[Pixel coordinate grounding data]
# # # # #
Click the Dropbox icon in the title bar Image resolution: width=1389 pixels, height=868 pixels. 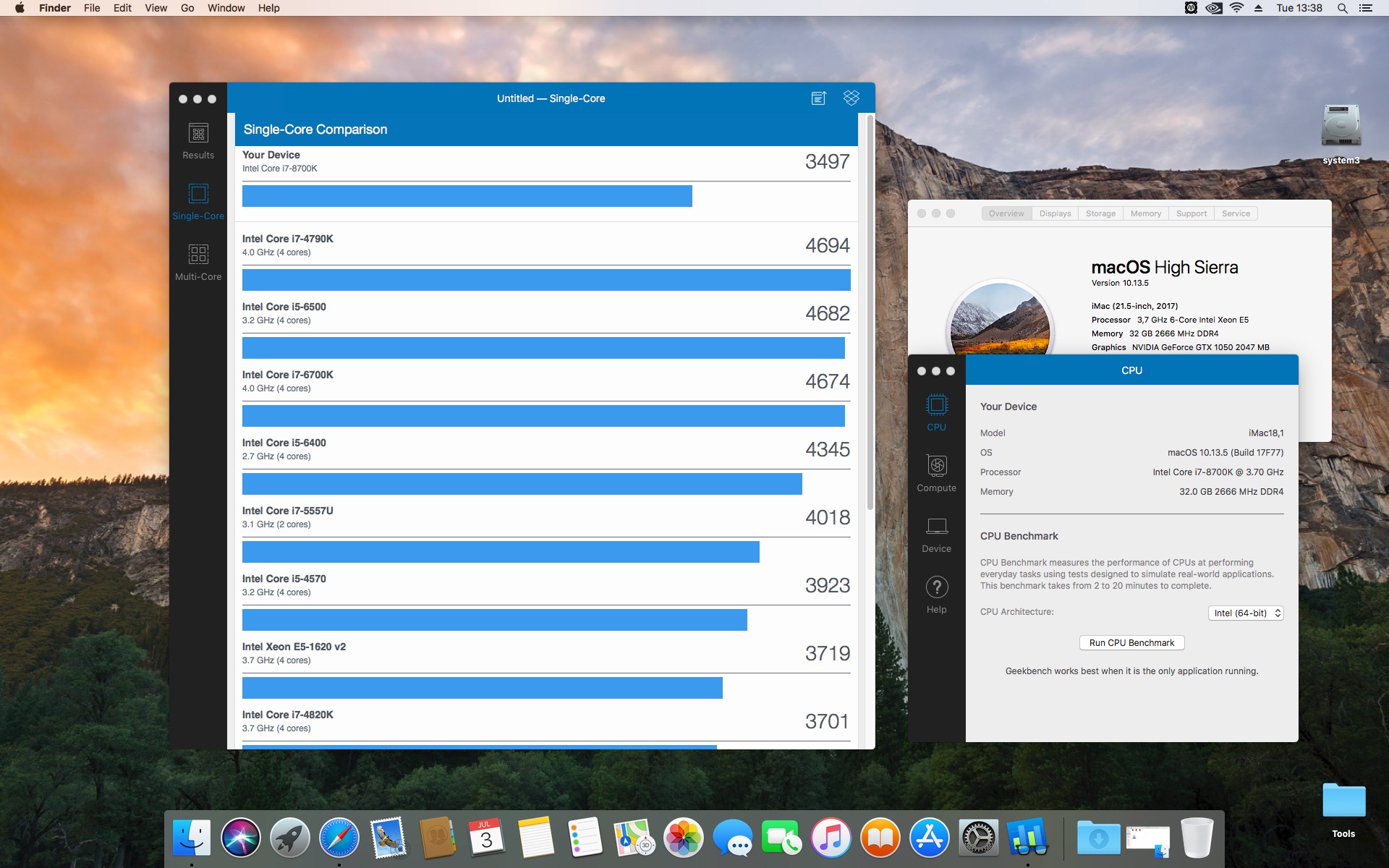851,98
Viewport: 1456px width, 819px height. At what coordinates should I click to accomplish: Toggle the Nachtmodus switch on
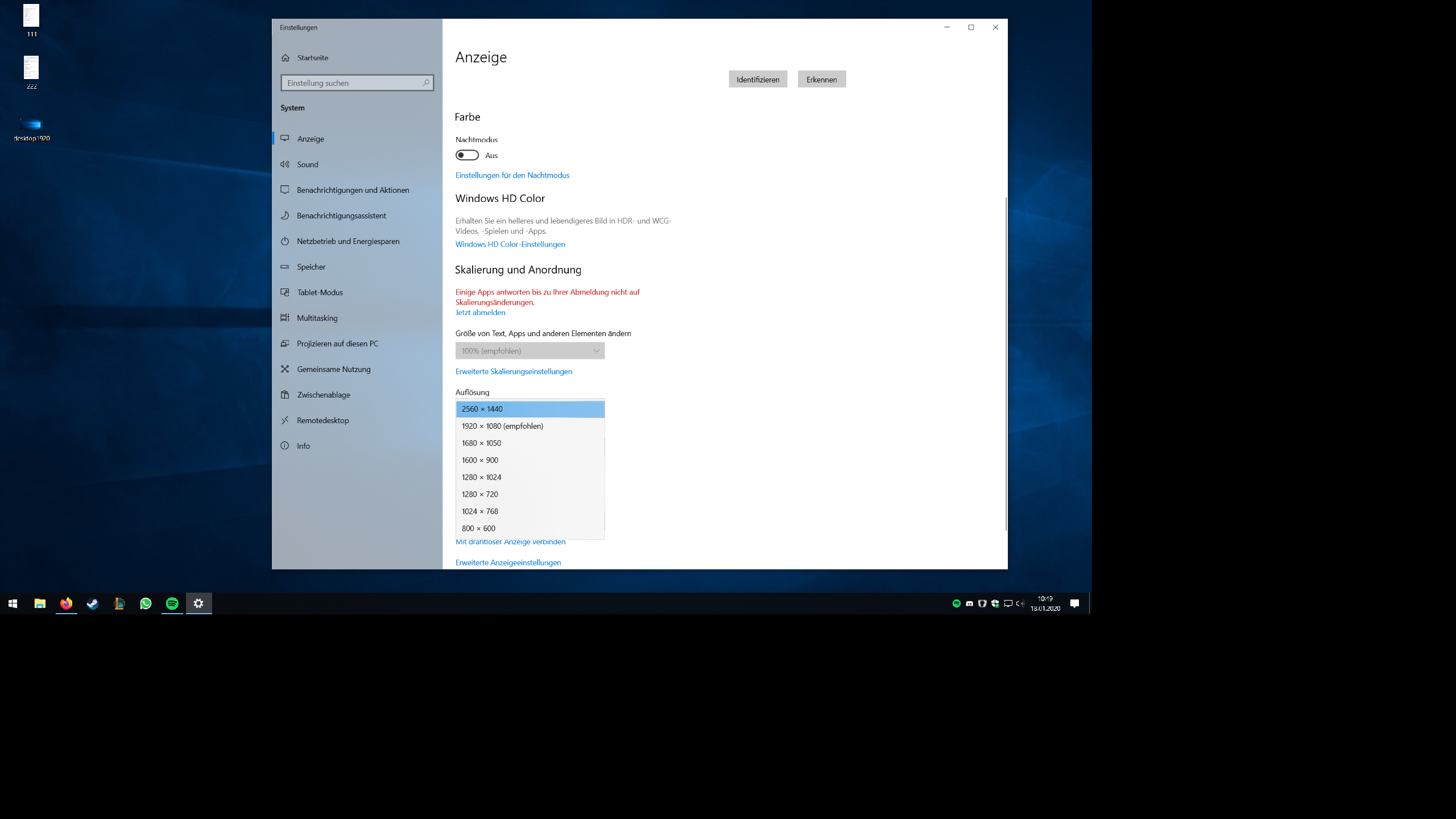(x=467, y=155)
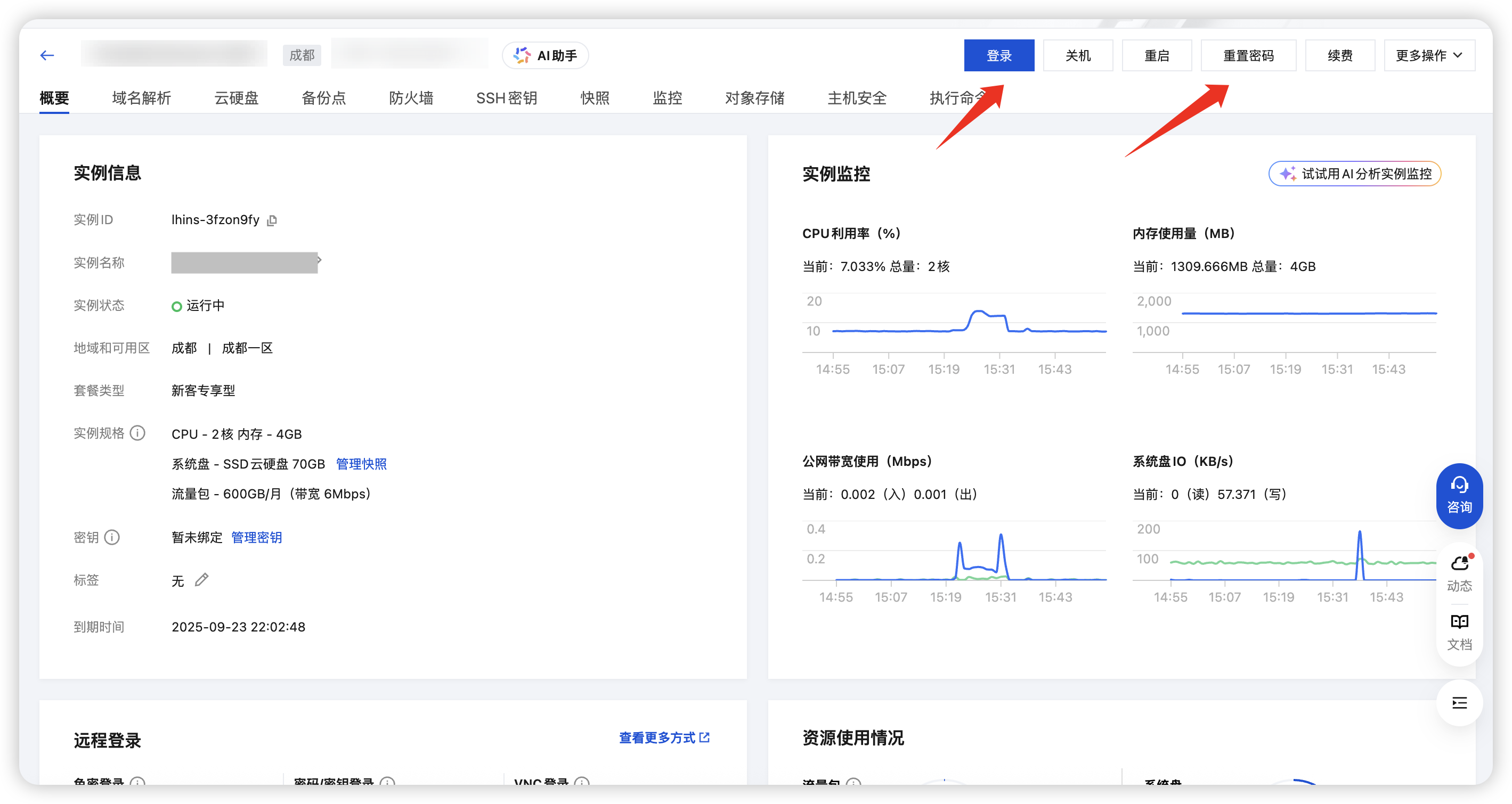Image resolution: width=1512 pixels, height=804 pixels.
Task: Click 登录 to log in to instance
Action: point(998,55)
# # # # #
#### WHAT TO WORK ON
All that is wanted is an exact copy of the lines from the line bearing "Viewport: 1456px width, 819px" through the final line of the entries, including both ends but no pictures.

#### WRITTEN ANSWER
Viewport: 1456px width, 819px height. At what coordinates should I click to accomplish: Toggle the Nachtmodus switch on
(x=467, y=155)
Image resolution: width=1512 pixels, height=804 pixels.
Task: Click 登录 to log in to instance
Action: point(998,55)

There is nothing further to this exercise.